» **What the exercise asks**: Set down the data below from its first line to the line holding "The image size is (720, 382).", inclusive; omit all pictures.

+===+

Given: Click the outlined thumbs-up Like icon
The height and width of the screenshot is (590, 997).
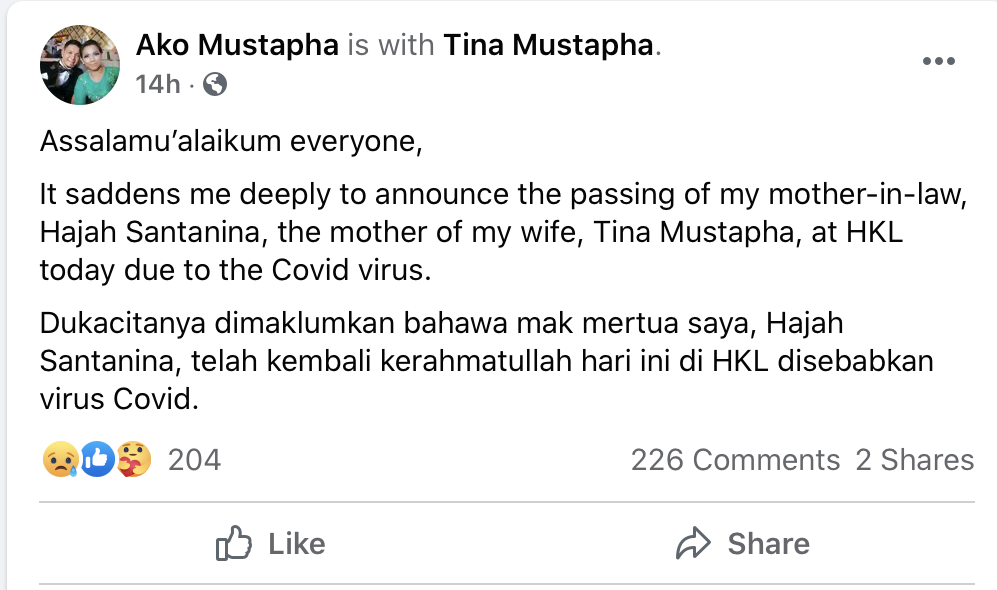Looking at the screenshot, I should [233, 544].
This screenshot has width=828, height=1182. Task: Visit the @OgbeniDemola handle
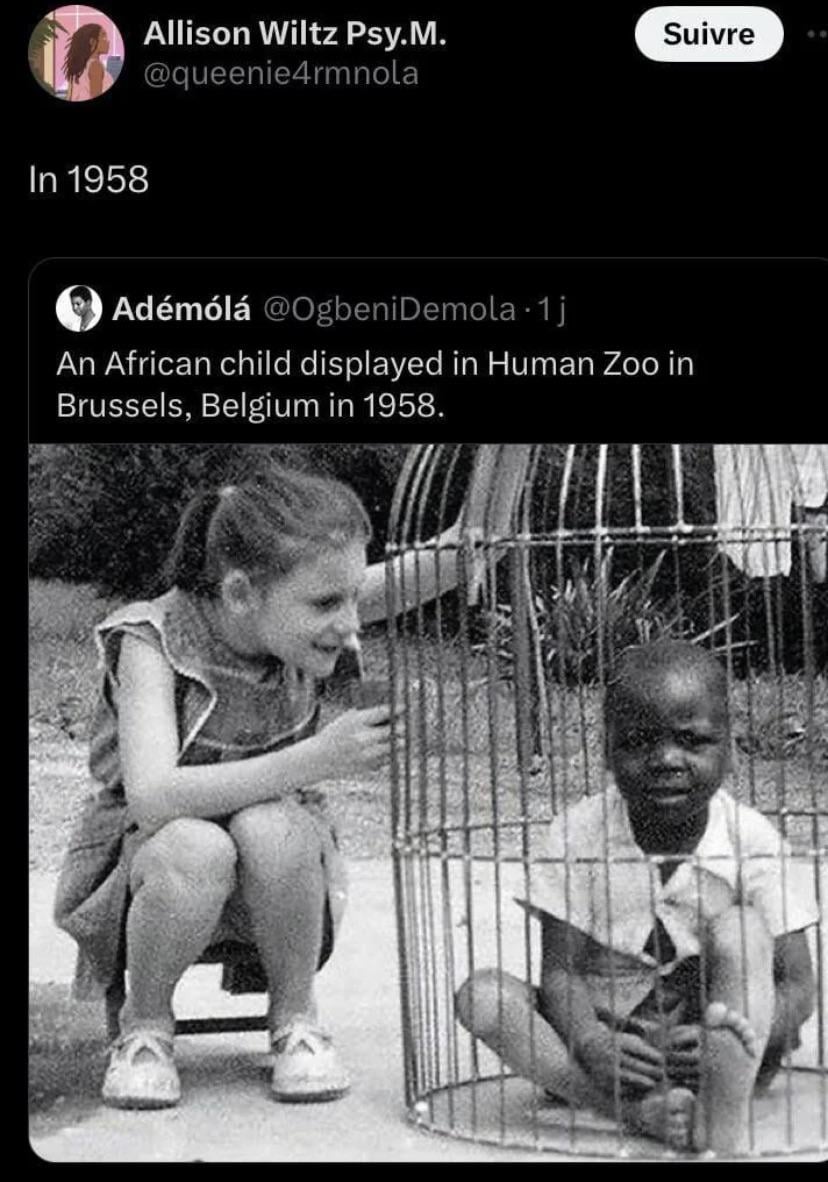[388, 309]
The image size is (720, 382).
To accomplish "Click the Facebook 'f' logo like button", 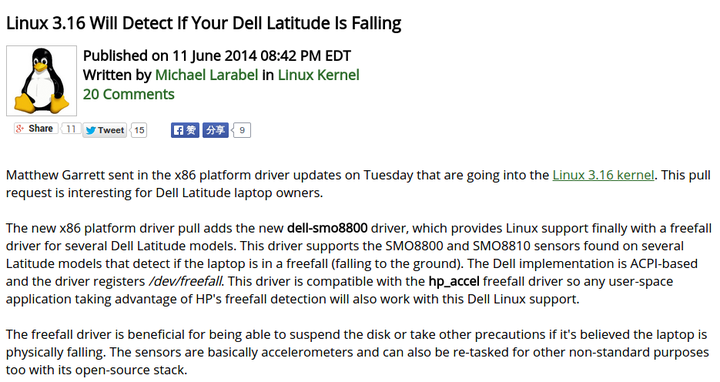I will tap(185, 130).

+===+

» **Answer box**:
Given: Click the outlined thumbs-up Like icon
The height and width of the screenshot is (590, 997).
Looking at the screenshot, I should [233, 544].
This screenshot has width=828, height=1182. Task: Visit the @OgbeniDemola handle
[388, 309]
The image size is (720, 382).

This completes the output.